Zippo Virtual Lighter Application
Zippo Virtual Lighter Application

Zippo identified an opportunity as mobile device screens became larger. It is common knowledge that lighters are frequently used at concerts or other live events to jam along and show support for the artist. Therefore, to revitalize its image and generate increased awareness in a stale category, in 2008, Zippo created the Virtual Zippo Lighter application for the iPhone and iPod Touch. The application features a selection of designs to customize the look of the lighter, allows users to engrave their lighter and displays an animated flame that reacts to the phone’s movements. The application has been a success due to its utility, simplicity and creativity. It currently ranks in the top 20 iPhone apps of all time, according to comScore Inc. It has reinvigorated the Zippo brand due to its novelty and because it has extended its reach to consumers who do not need real lighters but want to engage with them from a social standpoint at a live event. The company has acknowledged that the application primarily serves as a branding too, with its free offering. However, it intends to monetize the application moving forward by allowing customers to customize their lighters by purchasing logos, colors, textures, etc.

The North Face

In November 2009, The North Face partnered with location-based mobile advertiser, Placecast, to roll out a mobile marketing campaign in New York, Boston, San Francisco, and Chicago.

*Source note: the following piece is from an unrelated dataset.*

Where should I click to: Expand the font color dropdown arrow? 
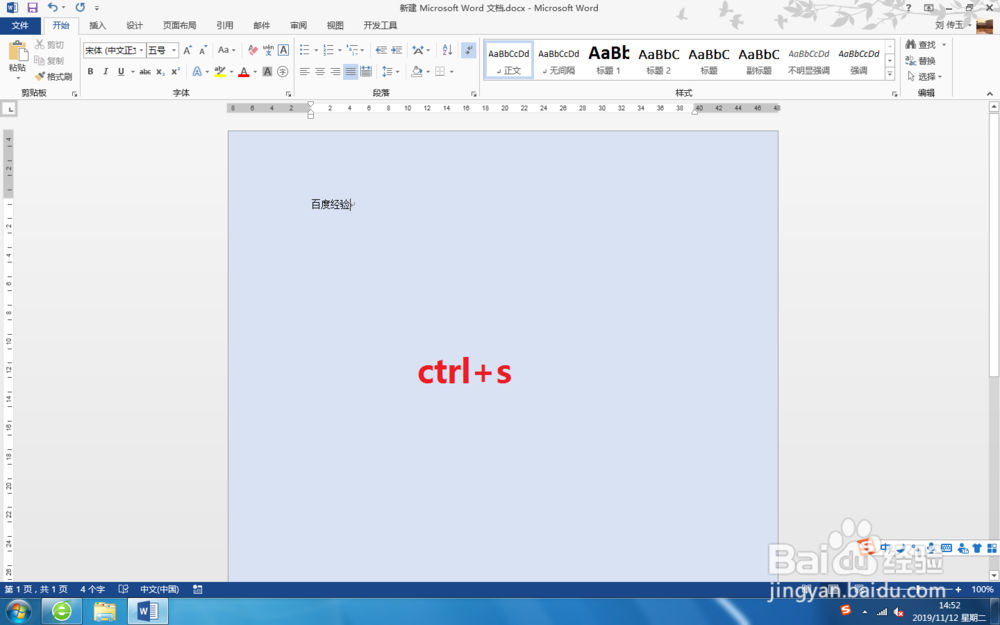pyautogui.click(x=254, y=71)
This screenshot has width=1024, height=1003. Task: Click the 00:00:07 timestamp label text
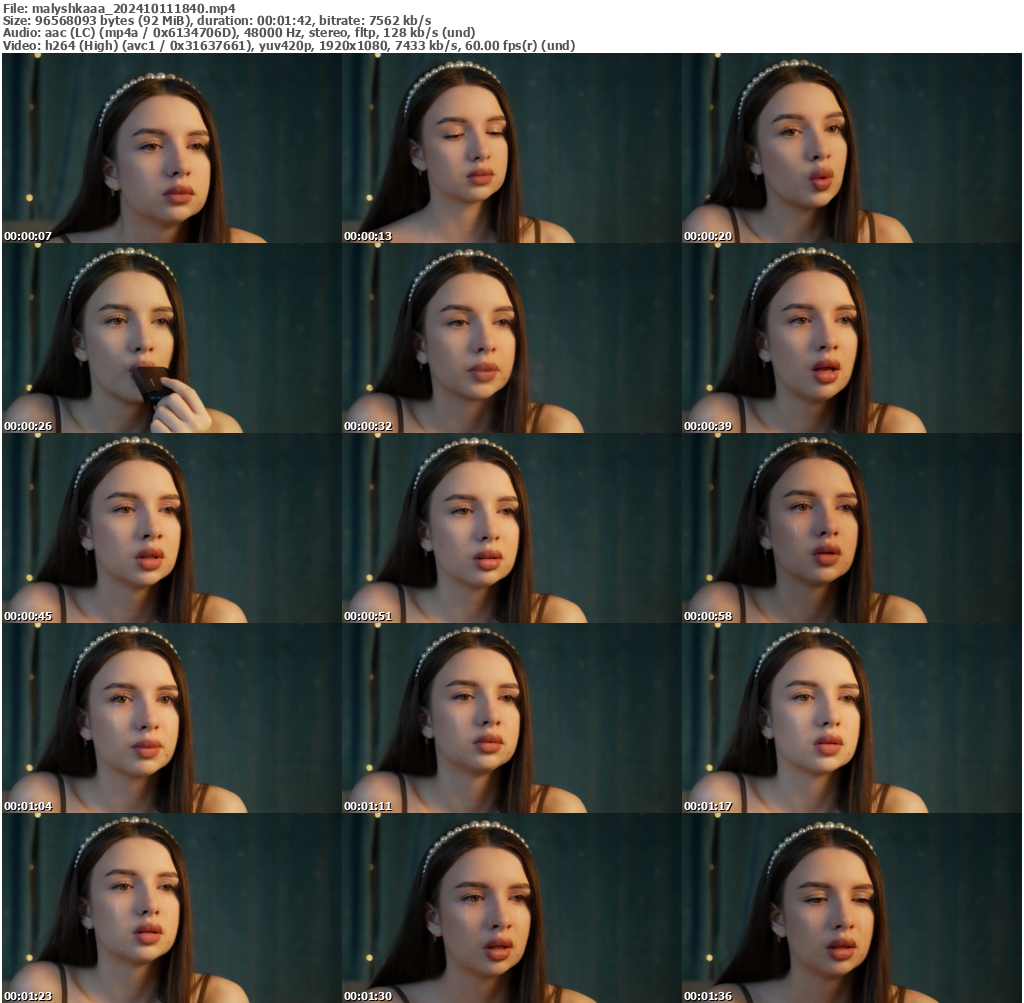pyautogui.click(x=28, y=237)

These markets were chosen based on their high density of North Face retail stores and on their ever-changing, unpredictable climates, which allows the retailer to promote specific weather-appropriate apparel. The goal of the initiative is to drive consumers in-store by offering relevant promotions and discounts based on their proximity to a retail outlet. The campaign’s goal is clear, and rolling out the initiative in targeted cities makes perfect sense. However, consumers must opt-in to receive these text message offers, and it unclear how The North Face is marketing the service through other channels. How is the company generating awareness for the opt-in? Additionally, how customized are these messages, meaning if it is raining in San Francisco, will customers near the retail stores be sent promotions for rain jackets and waterproof pants? Or is the service mass customized with consumers receiving the same offers, regardless of specific city conditions? By introducing this tactic, The North Face will gain valuable consumer information and preferences. It will be able to tweak offerings and determine which promotions are most likely to drive consumers in-store.

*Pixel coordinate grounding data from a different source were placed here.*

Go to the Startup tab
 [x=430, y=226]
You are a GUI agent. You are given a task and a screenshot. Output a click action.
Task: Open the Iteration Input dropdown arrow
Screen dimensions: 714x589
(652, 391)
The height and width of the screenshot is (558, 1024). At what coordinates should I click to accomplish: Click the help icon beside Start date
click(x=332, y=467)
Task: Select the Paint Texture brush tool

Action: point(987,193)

North Face’s Location-Based Initiative
North Face’s Location-Based Initiative

American Airlines

American Airlines, as well as other carriers such as Continental Airlines and Alaska Airlines, have utilized mobile to appeal to sophisticated travelers who seek updates and expedited travel processes. American Airlines offers mobile boarding passes using two-dimensional 2D bar code at 27 airports across the country. This offering began in November 2008 with 3 airports and has since expanded to 27 nationwide. The boarding pass can be saved directly to a mobile device, which is critical because no Internet connection is required to retrieve it. This service provides added convenience to travelers as well as eliminates costs for the airline, e.g., paper boarding passes, the need for ticket agents to assist customers or space dedicated to ticketing terminals. However, given the importance of catching a flight, consumers may be hesitant to adopt this technology until it has been significantly vetted.